Quito e Guayaquil travam, desde meados de 1840, uma batalha. Ora de forma mais aberta, ora de forma mais velada. E a história descamba em 1896. Em seis de outubro daquele ano, um incêndio de grande proporção desafiou a existência da cidade. As chamas se espalharam pelos casebres de madeira e devoraram a área forte do comércio local. A estimativa é que mais de 25 mil pessoas foram atingidas. As centenas de casas e lojas consumidas pelas labaredas passaram a render teorias. A mais forte à época atribui o sinistro a um grupo de políticos conservadores de Quito. Desperados para controlar a expansão dos vizinhos.

Antes do grande incêndio, é bem verdade, Guayaquil registrou outros vários. Ainda na época do império espanhol, pouco antes de sua independência e até nos meses que precederam o outubro fatídico. Mas nada se compara aquela que é apontada como a maior tragédia do Equador. Dali saiu uma nova faceta da cidade e do povo.
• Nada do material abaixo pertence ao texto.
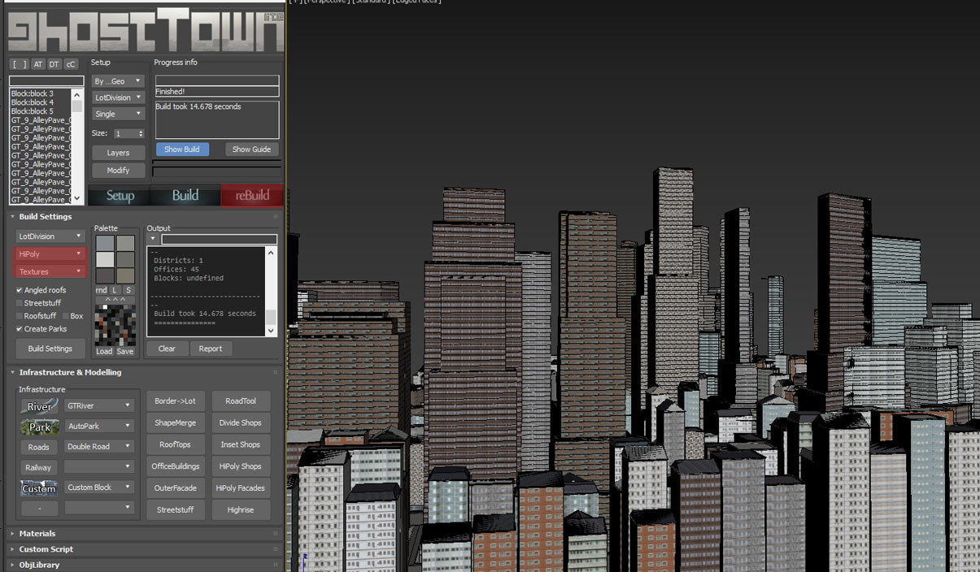Open the HiPoly detail dropdown
Screen dimensions: 980x572
(x=50, y=254)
Guayaquil se reinventou. Se recuperou. E na década de 1920 viu nascerem seus dois maiores clubes. Primeiro foi fundado o Barcelona, em 1925, e quatro anos depois apareceu o Emelec. O rival do Grêmio na luta por uma vaga na final se inspirou no primo espanhol, mas não mantém relação estreita. Uma das conexões recentes foi a presença de Ronaldinho Gaúcho no jogo de abertura da temporada passada. O camisa 10, revelado pelo Grêmio, é mais uma das ligações indiretas entre o clube gaúcho e a cidade.
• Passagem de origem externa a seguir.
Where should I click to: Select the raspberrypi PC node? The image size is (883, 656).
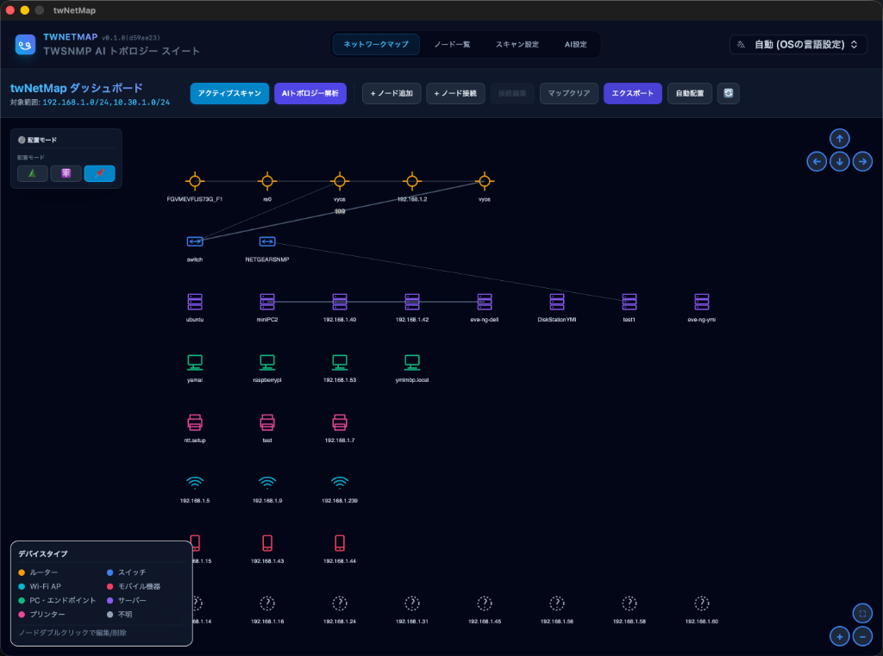pyautogui.click(x=267, y=362)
Michael Arroyo, contratado pelo Grêmio em julho, é outra conexão. Aos 30 anos, o meia-atacante é filho de Guayaquil. Começou a carreira no Emelec, passou pelo Barcelona e antes de fechar com o Tricolor estava no América-MEX. Ao pisar na sua cidade natal, ele não escondeu a alegria. "Vai ser emocionante jogar aqui de novo", contou.

A história ligou Grêmio e Guayaquil um par de vezes. Nesta quarta-feira (25) o clube gaúcho espera que leve uma boa recordação.